Performing duplication elimination statistics, that is, each word is only retained once, every two retained words are different, and the formed unique vocabulary collection is recorded

Suppose that

In which there are t elements, denoted as

Segmented set of statistical complaint information

Wherein each of the complaining information segmentations corresponds to

For the ith complaint information split set

The corresponding word frequency statistical characteristic set is recorded as

Wherein

To represent

Including the word s_tIs 1, 2, and n, then the complaint information segmentation set

Corresponding word frequency statistical characteristic set

Step 4.2, a word frequency proportion characteristic set: segmented set of statistical complaint information

Wherein each of the complaining information segmentations corresponds to

The proportion of each element in (b) is defined to correspond to

Dividing the length of the complaint information segmentation set by the occurrence frequency of each element, namely the number of words contained in the segmentation set; segmenting sets of complaint information for ith complaint

The corresponding word frequency proportion characteristic set is recorded as

Wherein

To represent

Including the word s_t1, 2, and n, then the complaint information segmentation set

Corresponding word frequency scale feature set

Step 4.3, displaying the word frequency: the word cloud picture is used for visually displaying words with high occurrence frequency in the text, so that a large amount of low-frequency and low-quality text information can be filtered, and a browser can intuitively draw the text through the word cloud picture; statistics based on full complaint information

Number of occurrences of each element in

The j-th element s in (1)_jLet the number of occurrences in the full complaint information be p_jJ 1, 2.... prot, t; the word frequency set for recording the full amount of complaint information is

Then

The word cloud display package WORDCOUNT adopting python can be directly constructed

The word cloud.

Preferably, the method comprises the following steps: the step 5 specifically comprises the following steps:

step 5.1 initial core sample labeling: firstly, setting two core parameters eps and min _ sample of a DBSCAN algorithm, wherein eps represents a distance threshold value belonging to a neighborhood and the value is a floating point type; min _ samples represents a sample number threshold value of an epsilon-neighborhood required by a sample point to become a core object, and the value is a positive integer; firstly, randomly selecting a point, and then finding all points which are less than or equal to eps away from the point;

step 5.2 cluster label allocation: if the number of data points within eps from the starting point is less than min _ samples, then this point is marked as noise; if the number of data points within eps is greater than min _ samples, then this point is marked as a core sample and assigned a new cluster label; then accessing all neighbors of the point within the distance eps; if they have not already been assigned a cluster, then the new cluster label just created is assigned to them; if they are core samples, then their neighbors are visited in turn, and so on; the cluster is gradually increased until there are no more core samples within the eps distance of the cluster;

step 5.3 convergence training: selecting another point which is not visited yet, and repeating the processes of initial core sample marking and cluster label distribution until all the points are marked;

step 5.4, outputting a model result: the DBSCAN model outputs the label of the cluster to which each point belongs; clustering result y for ith complaint_i，y_i-1 or a positive integer, -1 represents a noise point, the remaining positive integers representing the label number of the cluster to which the current point belongs, wherein i-1, 2.

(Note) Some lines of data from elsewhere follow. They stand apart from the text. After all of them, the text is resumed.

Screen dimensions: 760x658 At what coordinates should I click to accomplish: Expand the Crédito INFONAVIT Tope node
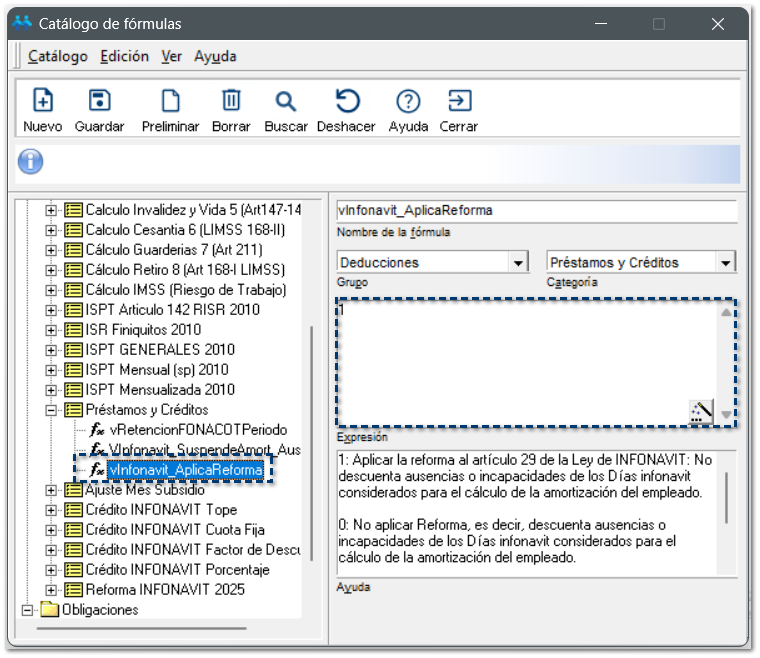pos(52,510)
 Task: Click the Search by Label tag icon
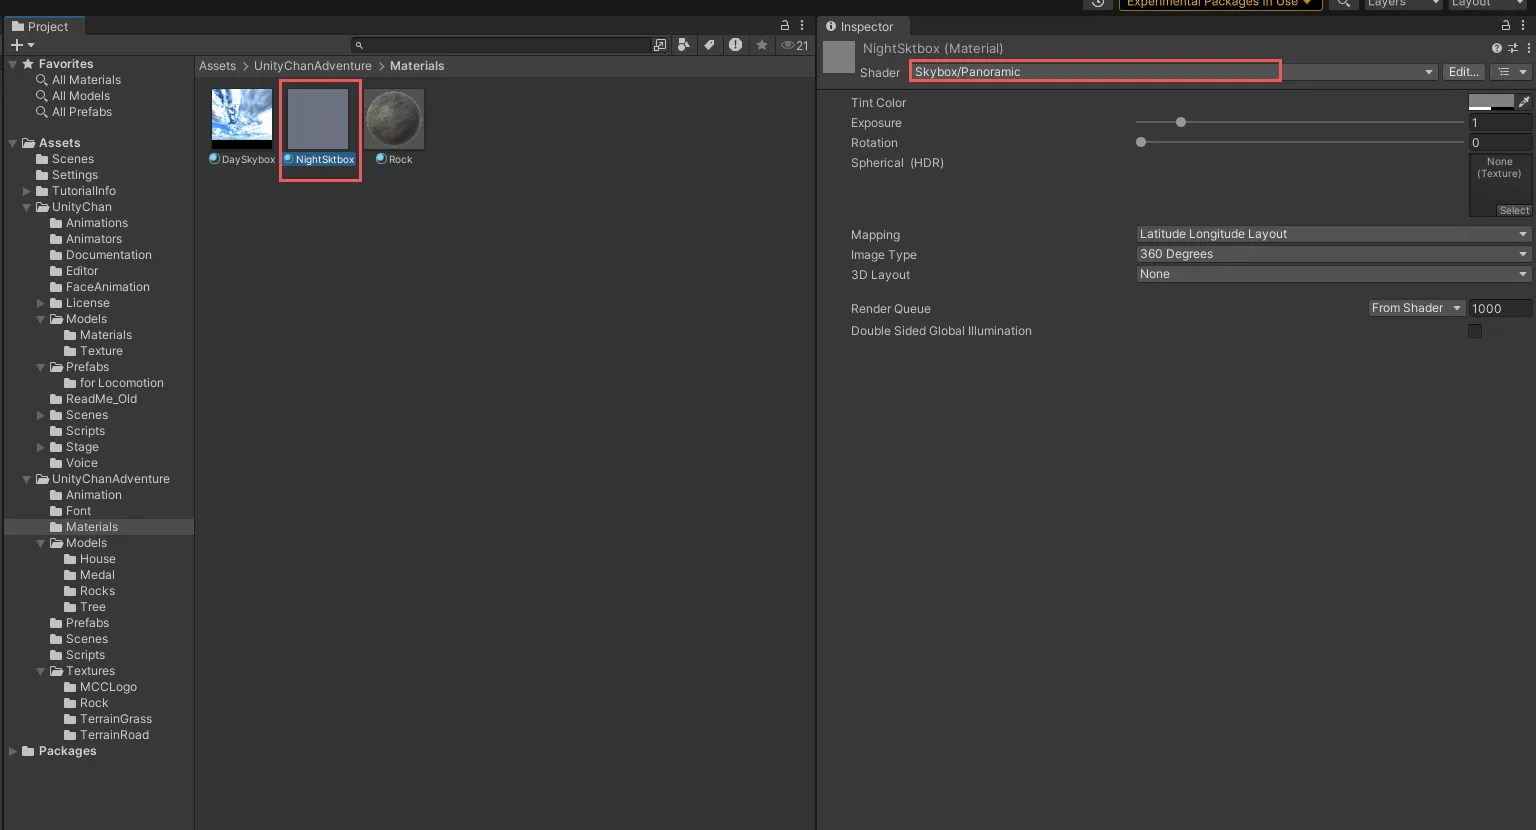coord(709,45)
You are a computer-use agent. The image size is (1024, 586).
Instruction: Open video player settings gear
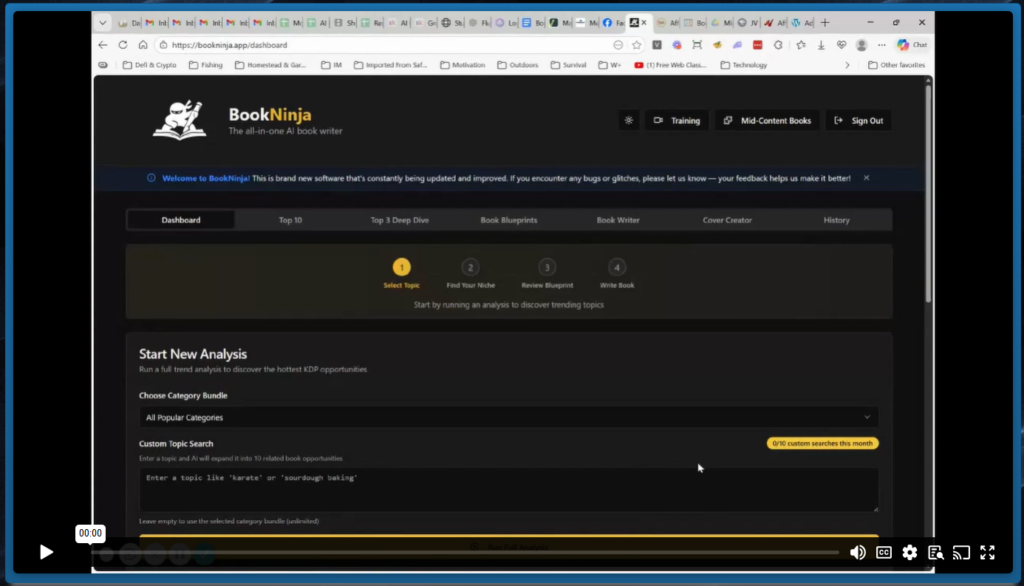coord(909,552)
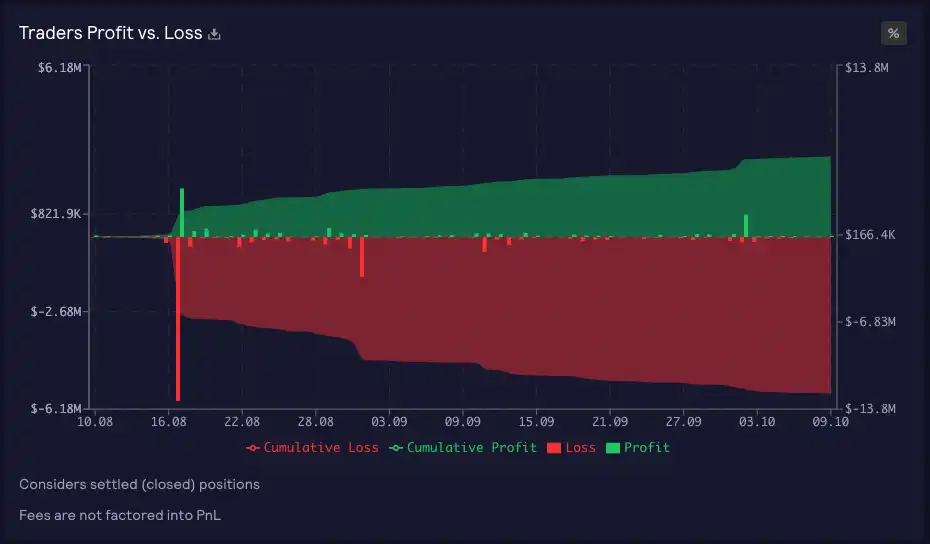Select the tallest red loss bar
930x544 pixels.
[x=178, y=330]
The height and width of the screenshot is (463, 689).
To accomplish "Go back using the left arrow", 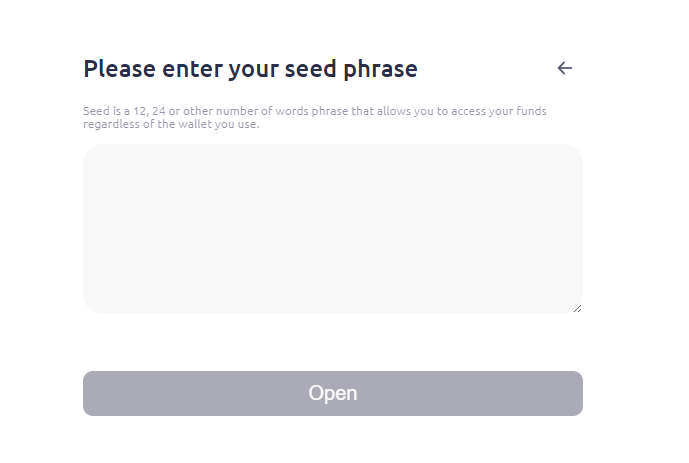I will pos(565,68).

Preferably, the method comprises the following steps: the step 6 specifically comprises the following steps:

step 6.1 clustering sampling: calculating the maximum value of all vector elements of the output result Y of the DBSCAN algorithm, and recording the maximum value as d; then the clustering result of the DBSCAN algorithm has d classes, and the clustering sample label of the r-th class is assumed to be M_rWherein comprises u^rAn element, wherein n ═ u¹+u²+......+u^d(ii) a r 1, 2.. said, d; then complaint information set C ═ C¹，C²，......，CⁿCluster set of the result complaint information after clustering

Appointing sampling proportion h, 0 < h < 1, clustering complaining information

Performing hierarchical sampling to form a complaint information clustering sampling set

Wherein

The number of the contained elements is nh;

step 6.2 manual qualification: clustering sample sets for complaint information

Wherein 1 represents a malicious complaint and 0 represents a general complaint; clustering sampling marking set of complaint information after marking as

Wherein

Or 0,

r

1, 2, a. 1, 2, ah; statistics of

The proportion of malicious complaints in each cluster in (i.e. for the r-th cluster result M)_rThe number of malicious complaints is calculated as

The proportion of malicious complaints in the cluster was scored

Recording the complaint information malicious complaint proportion set as

Step 6.3 marking the malicious complaint cluster: computing

In

The maximum value of (1) is recorded as

Cluster M corresponding to the maximum value_etThe cluster is a malicious complaint cluster, and all complaints in the cluster are malicious complaints; elements of the remaining clusters are combined into a normal complaint cluster and denoted as M_ot(ii) a Then complaint information set C ═ C¹，C²，......，CⁿThe classification result of the corresponding malicious complaint model is

Wherein u is^et+u^otN; all malicious complaints have been identified so far.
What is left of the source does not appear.